İlk bölümde en çok, 'Valide Sultan'ı oynayan Nebahat Çehre'yi beğendim.
'Yalıların Kuvvetli Kadını'na, 'Sarayların Kudretli Kadını' rolü çok yakışmış...
Babası Yavuz Sultan Selim'in vefatı üzerine Manisa'dan aceleyle İstanbul'a gelen Kanuni, sarayda annesiyle buluşur. Valide Sultan'ın oğluna kaftan verdiği o ilk buluşmada, ana oğlun, vefat eden padişahla ilgili tek kelime etmeden tebessüm ederek konuşmaları bana saçma geldi.
Dizinin müziklerini hiç beğenmedim.

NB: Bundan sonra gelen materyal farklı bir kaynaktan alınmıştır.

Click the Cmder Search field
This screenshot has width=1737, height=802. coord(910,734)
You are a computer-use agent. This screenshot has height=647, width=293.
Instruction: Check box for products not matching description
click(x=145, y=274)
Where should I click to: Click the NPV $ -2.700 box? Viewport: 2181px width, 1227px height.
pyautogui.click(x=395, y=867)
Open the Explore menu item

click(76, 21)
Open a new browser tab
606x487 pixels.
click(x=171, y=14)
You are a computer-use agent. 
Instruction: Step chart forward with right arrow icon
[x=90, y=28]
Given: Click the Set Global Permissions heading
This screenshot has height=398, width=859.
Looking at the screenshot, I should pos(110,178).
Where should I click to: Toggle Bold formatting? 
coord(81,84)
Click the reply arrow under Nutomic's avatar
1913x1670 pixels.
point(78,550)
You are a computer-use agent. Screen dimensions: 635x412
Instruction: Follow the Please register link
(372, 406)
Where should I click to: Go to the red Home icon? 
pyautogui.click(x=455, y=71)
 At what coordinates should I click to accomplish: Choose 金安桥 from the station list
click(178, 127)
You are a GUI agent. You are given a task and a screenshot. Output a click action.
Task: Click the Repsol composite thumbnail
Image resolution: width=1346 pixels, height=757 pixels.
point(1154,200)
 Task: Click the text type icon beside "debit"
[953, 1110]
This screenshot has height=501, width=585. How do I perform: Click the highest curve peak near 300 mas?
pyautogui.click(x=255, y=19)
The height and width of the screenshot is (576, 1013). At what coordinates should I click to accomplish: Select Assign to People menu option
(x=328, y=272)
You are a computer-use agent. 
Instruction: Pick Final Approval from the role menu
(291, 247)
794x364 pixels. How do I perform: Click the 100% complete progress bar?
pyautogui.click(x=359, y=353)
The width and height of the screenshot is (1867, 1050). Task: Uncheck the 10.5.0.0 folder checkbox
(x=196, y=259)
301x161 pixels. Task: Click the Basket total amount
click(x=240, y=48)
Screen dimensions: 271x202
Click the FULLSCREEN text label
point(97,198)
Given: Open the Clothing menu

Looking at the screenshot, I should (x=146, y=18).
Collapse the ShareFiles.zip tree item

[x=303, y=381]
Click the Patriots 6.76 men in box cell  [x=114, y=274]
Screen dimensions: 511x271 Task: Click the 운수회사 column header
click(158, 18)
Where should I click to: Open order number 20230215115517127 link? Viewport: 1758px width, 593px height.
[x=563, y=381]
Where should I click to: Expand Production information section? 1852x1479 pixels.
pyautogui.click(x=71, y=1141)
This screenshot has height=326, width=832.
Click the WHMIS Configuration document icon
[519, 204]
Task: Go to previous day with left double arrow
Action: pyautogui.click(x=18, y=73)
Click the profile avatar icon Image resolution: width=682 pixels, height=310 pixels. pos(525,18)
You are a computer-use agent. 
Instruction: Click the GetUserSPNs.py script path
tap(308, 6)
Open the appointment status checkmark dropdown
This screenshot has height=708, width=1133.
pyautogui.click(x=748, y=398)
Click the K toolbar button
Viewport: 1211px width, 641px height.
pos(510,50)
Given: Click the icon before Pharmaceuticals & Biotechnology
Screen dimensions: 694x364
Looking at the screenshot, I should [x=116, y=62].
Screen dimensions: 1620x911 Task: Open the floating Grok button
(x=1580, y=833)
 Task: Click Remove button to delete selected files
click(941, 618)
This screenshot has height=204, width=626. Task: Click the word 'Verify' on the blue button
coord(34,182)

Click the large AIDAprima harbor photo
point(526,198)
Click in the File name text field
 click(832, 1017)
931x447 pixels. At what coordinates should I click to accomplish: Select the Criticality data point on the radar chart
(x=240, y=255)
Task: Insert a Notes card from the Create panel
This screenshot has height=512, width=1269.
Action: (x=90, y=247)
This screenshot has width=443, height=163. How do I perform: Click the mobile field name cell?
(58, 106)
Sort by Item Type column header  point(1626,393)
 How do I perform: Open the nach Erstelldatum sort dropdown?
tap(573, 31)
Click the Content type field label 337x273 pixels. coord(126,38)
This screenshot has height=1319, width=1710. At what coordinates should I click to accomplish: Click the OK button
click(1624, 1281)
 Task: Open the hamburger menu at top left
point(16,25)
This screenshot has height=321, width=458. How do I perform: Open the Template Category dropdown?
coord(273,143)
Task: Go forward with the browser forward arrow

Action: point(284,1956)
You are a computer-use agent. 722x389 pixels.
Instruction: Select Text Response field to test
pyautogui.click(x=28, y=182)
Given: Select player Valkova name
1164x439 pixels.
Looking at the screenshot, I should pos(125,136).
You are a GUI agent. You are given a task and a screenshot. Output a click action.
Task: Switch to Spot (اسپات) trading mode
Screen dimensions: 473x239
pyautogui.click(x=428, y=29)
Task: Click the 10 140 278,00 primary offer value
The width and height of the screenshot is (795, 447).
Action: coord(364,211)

Osmanlı Sarayı'nda geçen diziye Batı Müziği hiç uymamış... Hani bizim tamburumuz, sazımız, neyimiz, kanunumuz, udumuz?
Kostümler ve dekor için özen gösterilmiş ancak her şeyin çok yeni ve pırıl pırıl olması göze batıyordu.
Bilgisayarla yapılan İstanbul görüntüleri olmamış, eğreti duruyordu.
Venedik elçisini padişahın karşısında diz çökerttikleri sahneye bayıldım; ancak elçinin Osmanlı sarayında İtalyanca, pazarda Türkçe konuşmasına şaşırdım.
Elçiyi huzurda bir dövmedikleri kaldı ancak mektubunda "Padişah beni çok iyi karşıladı" yazdırması harikaydı.